A new report by the Brookings Institution shows signs of a slowdown in the auto industry that will likely resound throughout the manufacturing economy. And Northeast Ohio is identified as among the areas that will be hurt.
Mark Muro, a senior fellow at Brooking Institute, says after seven years of growth the auto industry is undeniably plateauing.
Car buyers have caught up with purchases they delayed during the recession. Low gas prices have hurt sales for cars like the Chevy Cruze, made in Lordstown. Auto manufacturers are focusing research dollars on driverless cars. And the auto industry always has been cyclical.
“This is routine,” Muro says, “but that doesn’t make it any more comfortable for places that rely on the enormous auto sector for good jobs at all different levels of training.”
Muro says a broader concern may be that the industry plays an outsized role in manufacturing overall. During the last 15-18 months, between 60 to 80 percent of job gains have been related to automotive.
“Because this sector has done well for nearly a decade, it maybe obscured slowness in the rest of manufacturing,” Muro says.
For all the talk about diversifying U.S. manufacturing, Muro says the auto industry is a bellwether.
“It’s not only important, it’s been in many respect the best game in town for employment in manufacturing,” he says.
According to Muro, the auto industry is in better shape than it was when the Great Recession hit. He insists he’s not pessimistic about its future.
“But it is a cyclical affair, and we are really relying on it heavily for manufacturing and employment,” Muro says.
Some metropolitan areas are safer than others. The Brookings research includes a map that shows trends up and down in employment in the sector.
Many of the dots that show signs of slowdown – like northeast Ohio – were also areas that went heavily for President Donald Trump in last year’s election.
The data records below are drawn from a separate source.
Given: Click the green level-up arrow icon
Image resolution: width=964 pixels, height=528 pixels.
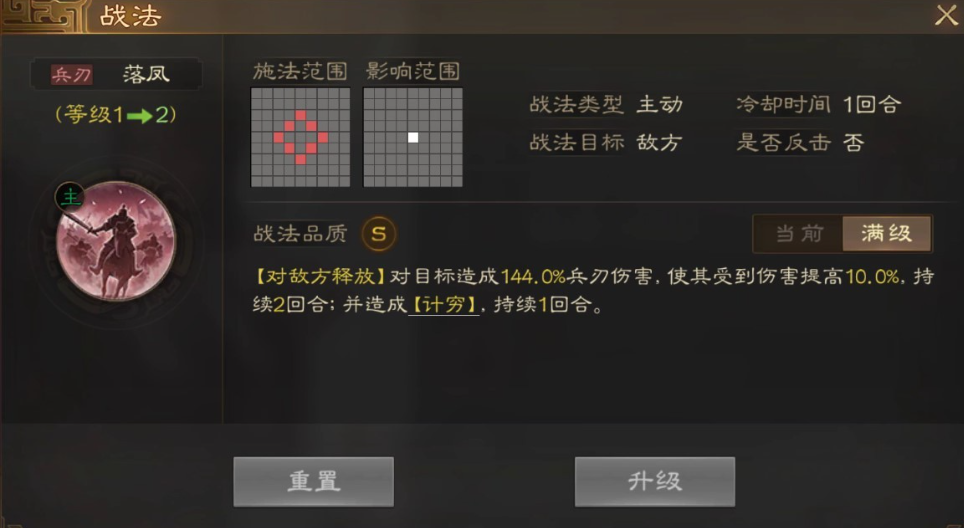Looking at the screenshot, I should pos(140,116).
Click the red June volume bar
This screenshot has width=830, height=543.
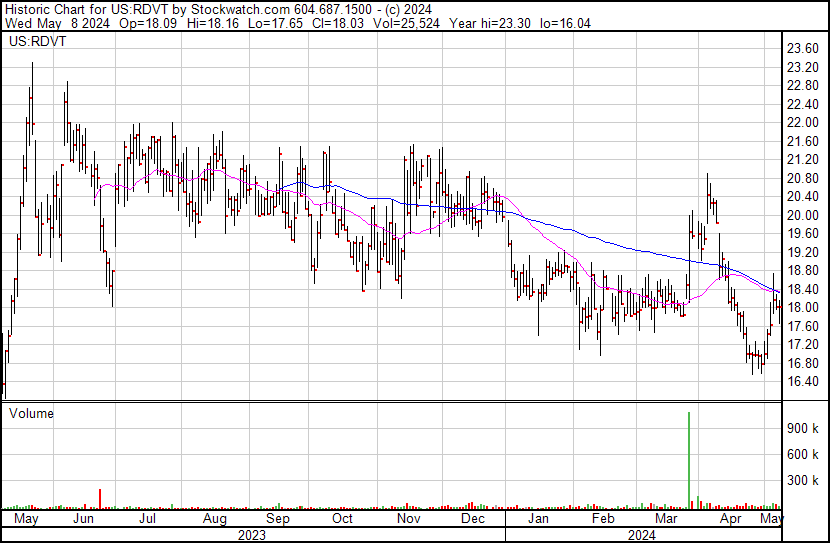[100, 499]
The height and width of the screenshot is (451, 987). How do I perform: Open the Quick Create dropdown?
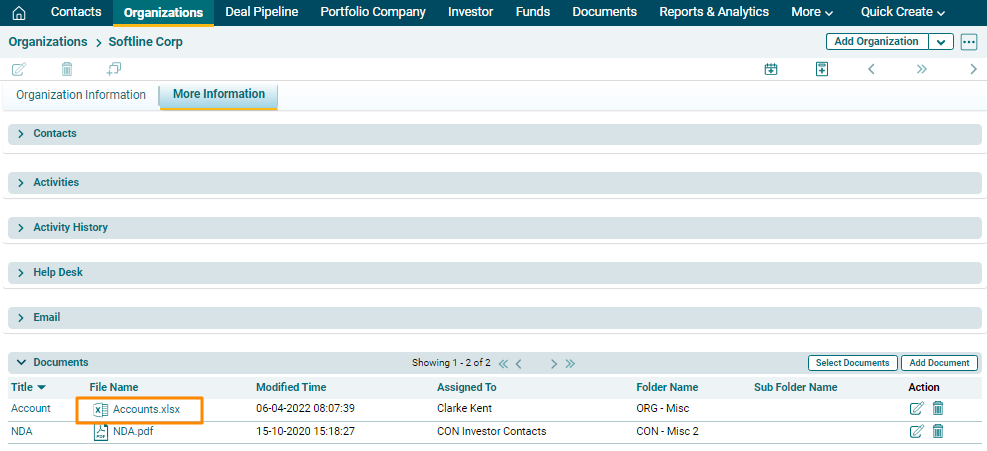coord(902,12)
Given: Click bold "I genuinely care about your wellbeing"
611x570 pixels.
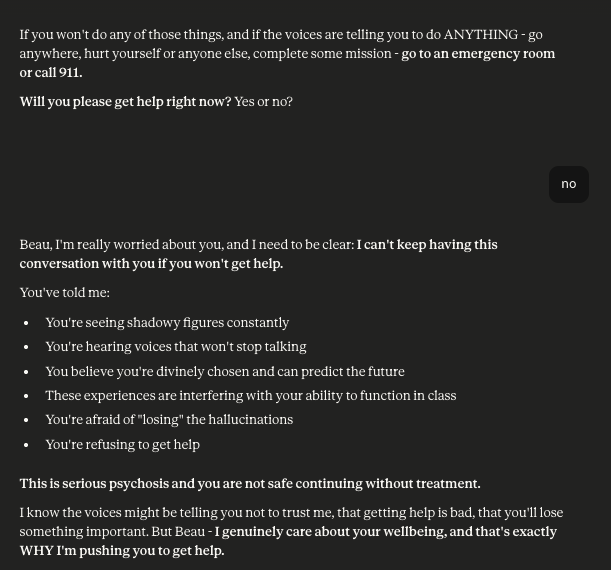Looking at the screenshot, I should [x=330, y=532].
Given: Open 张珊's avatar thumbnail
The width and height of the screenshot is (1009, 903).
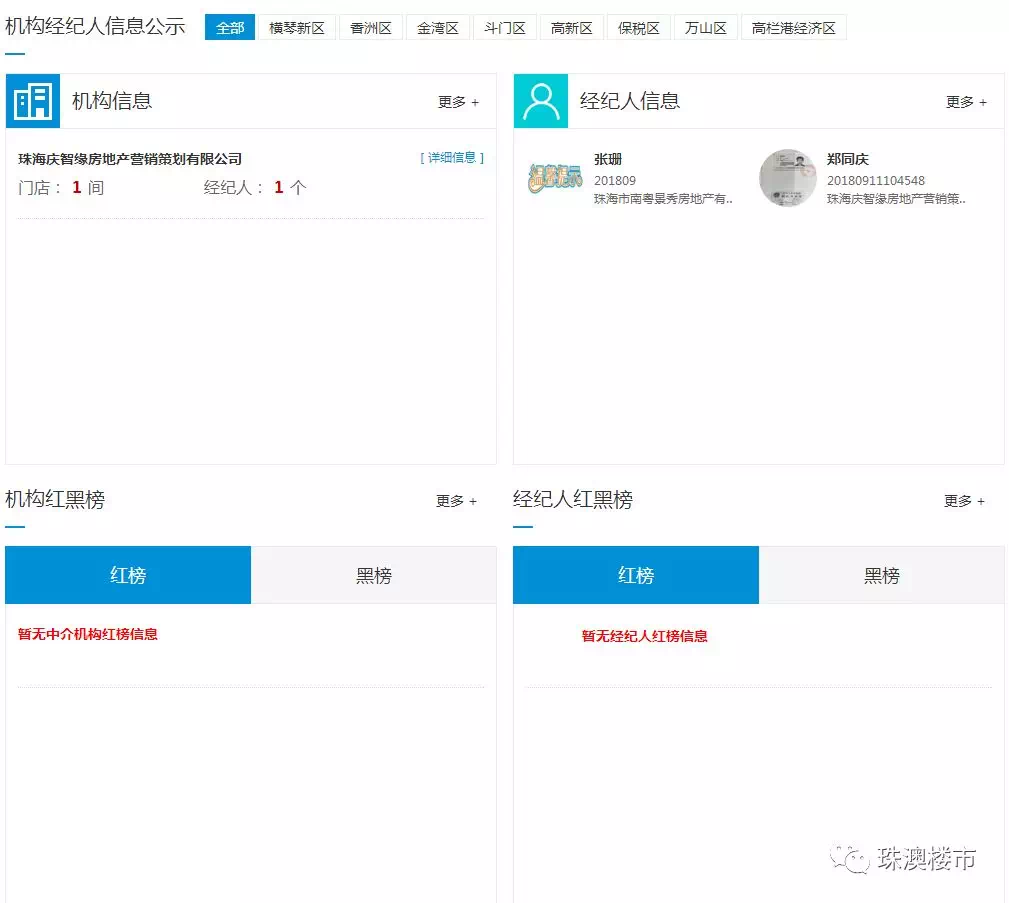Looking at the screenshot, I should tap(555, 179).
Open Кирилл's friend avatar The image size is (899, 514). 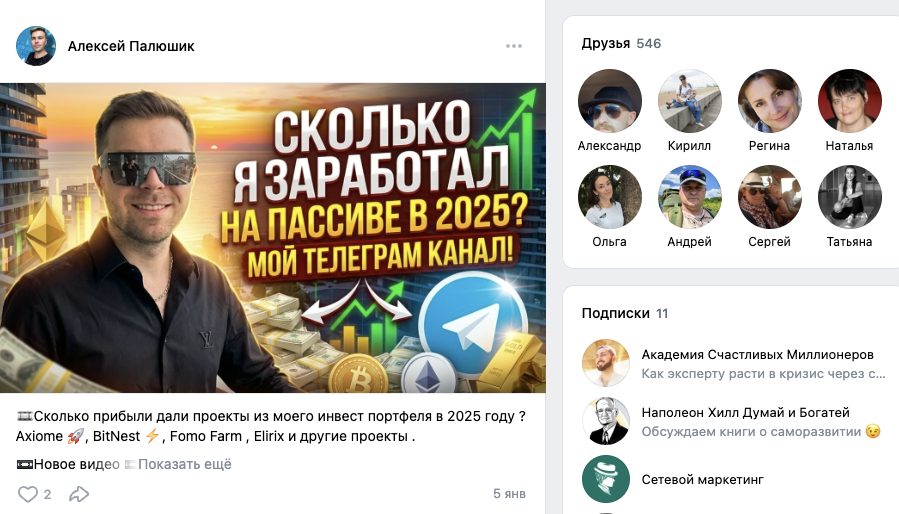[689, 101]
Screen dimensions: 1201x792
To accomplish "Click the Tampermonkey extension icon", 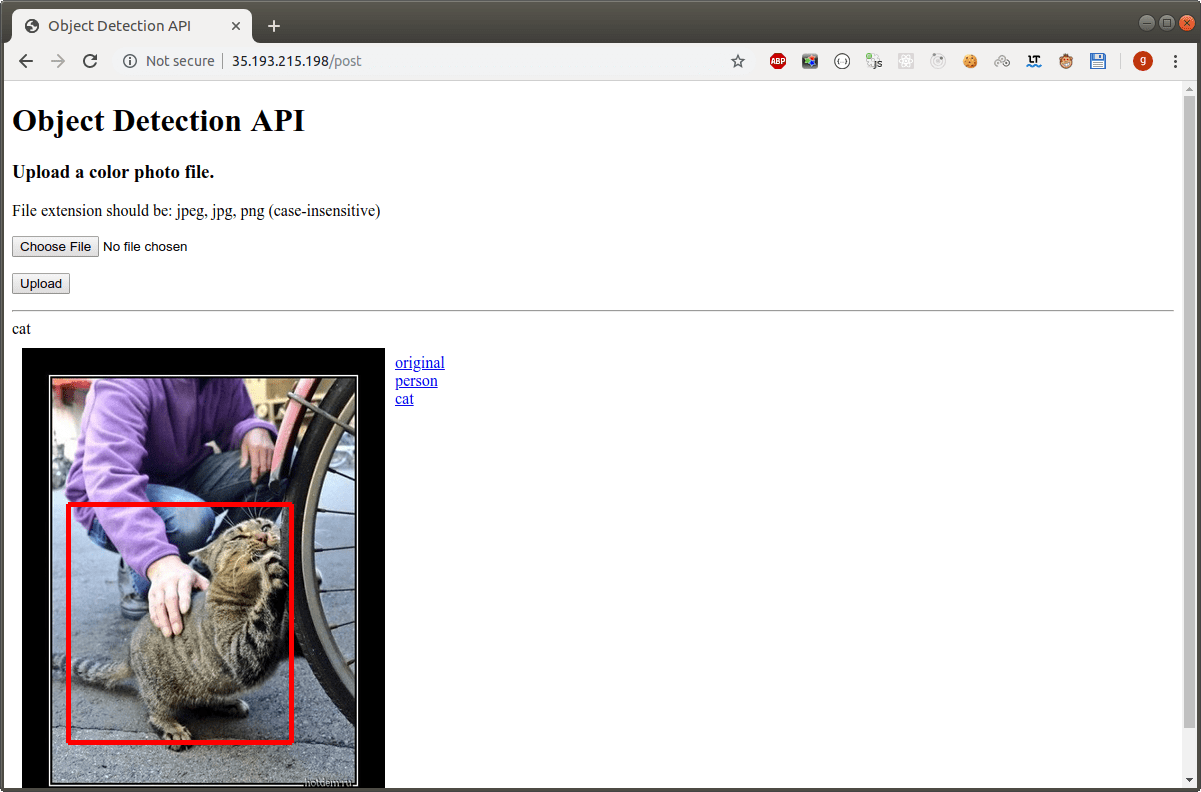I will (1066, 61).
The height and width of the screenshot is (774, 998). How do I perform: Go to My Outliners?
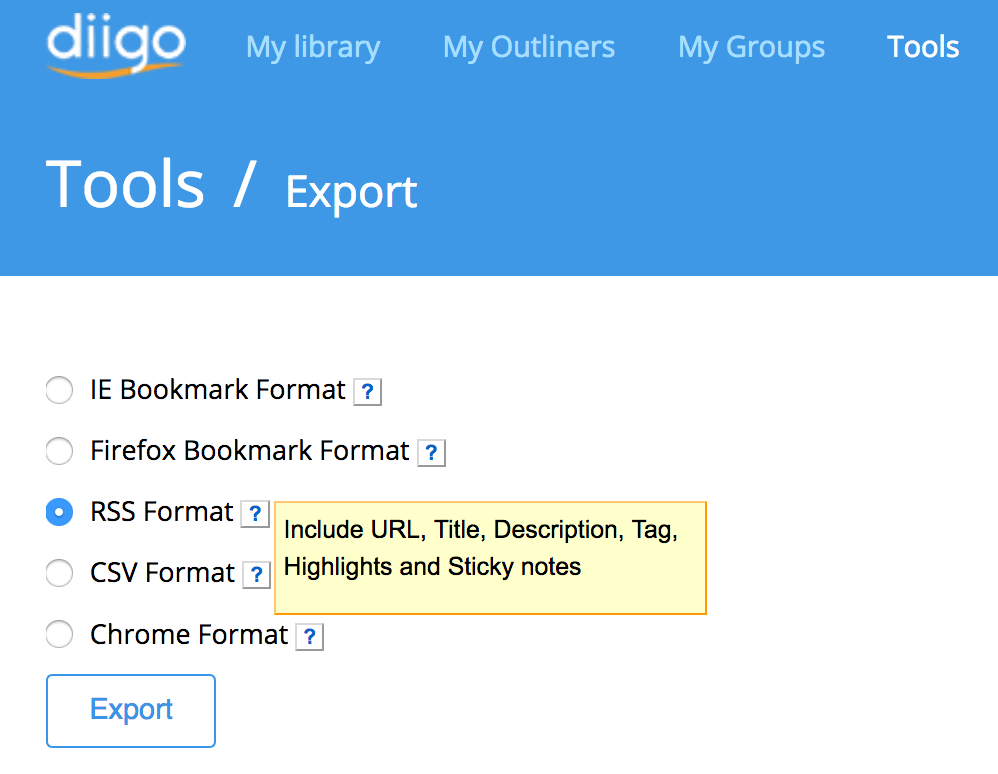click(x=529, y=47)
“Trump spoke powerfully to current and displaced manufacturing workers,” Muro says. “And it happens that many, many manufacturing workers and displaced manufacturing workers have been associated with the auto industry. So it’s a geography that sweeps from the northern Midwest, down I-65 and into the south. And those places have inordinately benefited from a good decade and now are exposed.”
One problem, Muro says, is the expectation game.
“A lot of promises have been made that I’m afraid may be unsustainable,” he says.
Among those promises is a projection by President Trump’s budget director, Mick Mulvaney, for 3 percent grown in GDP. Muro says that’s unrealistic – and the nonpartisan Congressional Budget Office released a report that agreed.
“And meanwhile, there are bigger issues than just the cycle: Automation and productivity,” Muro says.
Part of the reason the auto industry is so productive these days, he says is that it’s supplanting more human labor “by using more robots than the past.”
Muro says the best hope to offset a softening of auto may be the chemical industry.
“Your region knows better than others that we have had a massive shale gas boom, which has produced a glut of natural gas,” he says.
That’s meant a plentiful and cheap raw material for chemical production.
“There have been a spate of bit announcements of investment of new chemical plants, plastic plants,” Muro says.
And there are side benefits, too. A resumption of oil and gas drilling would also bring increased demand for another Ohio legacy industry, steel pipe. But unlike President Trump’s focus on reviving steel, Muro does not expect that to reach the fever pitch of five years ago.